U.S. Senator John Thune (R-South Dakota), ranking member of the Senate Commerce, Science, and Transportation Committee, and U.S. Senator Bill Nelson (D-Florida) today introduced legislation (S. 2949) that would incentivize employees from the automotive sector to voluntarily provide information on faulty products to the U.S. Department of Transportation (DOT) to prevent serious physical injuries and death. In the 114th Congress, Thune is in line to become the Commerce Committee chairman, and Nelson is in line to become the ranking member. U.S. Senators Claire McCaskill (D-Missouri) and Dean Heller (R-Nevada), the leaders of the Commerce Committee’s subcommittee on consumer protection, are cosponsors of the bill.
The Thune-Nelson bill would allow employees or contractors of motor vehicle manufacturers, part suppliers, and dealerships to receive up to 30 percent of the monetary penalties resulting from a DOT or Justice Department enforcement action that totals more than $1 million if they share original information not previously known to the DOT secretary relating to any motor vehicle defect, noncompliance, or any violation of any reporting requirement that is likely to cause risk of death or serious injury.

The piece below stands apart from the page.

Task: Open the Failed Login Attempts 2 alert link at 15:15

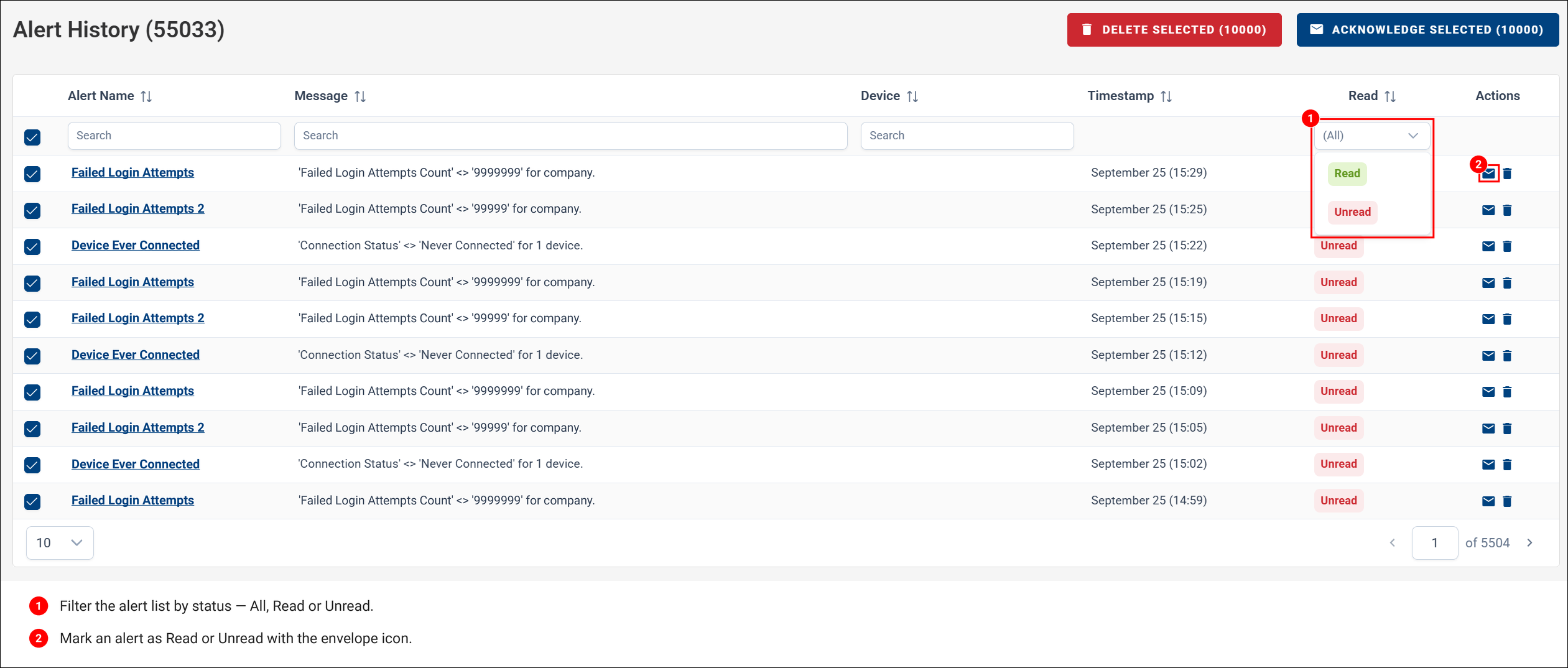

“By encouraging employees in the auto sector to speak up about auto safety problems, we can help prevent injuries and even deaths for American drivers,” said Thune. “This bill will ensure that more Americans are aware of faulty parts in their vehicles sooner and better protect the traveling public.”
“It took years for problems with faulty ignitions and defective airbags to fully come to light,” said Nelson. “If ever there was a time to encourage industry insiders to speak out, it is right now.”
“It has taken too long for this vital information of defective products to reach the surface,” said Heller. “This legislation is intended to save American lives by removing these vehicles from the road. In the majority, I will continue to focus on auto safety and work with my colleagues, Senators Thune and Nelson, to insure safety on the road remains a top priority of this committee.”
“In my experience as an auditor, and in my work to boost accountability and oversight of government, whistleblowers are absolutely critical to rooting out waste, fraud, and misconduct,” said McCaskill. “This is a commonsense, bipartisan effort that we should all be ready to get behind to keep drivers safe and better protect American consumers.”The Thune-Nelson bill will take into account whether or not the whistleblower had the opportunity to report the problems internally, as well as the significance of the information. It will also protect whistleblowers’ identities. The legislation is modeled after existing statutory whistleblower protections that encourage individuals to share information with the Internal Revenue Service and the Securities and Exchange Commission.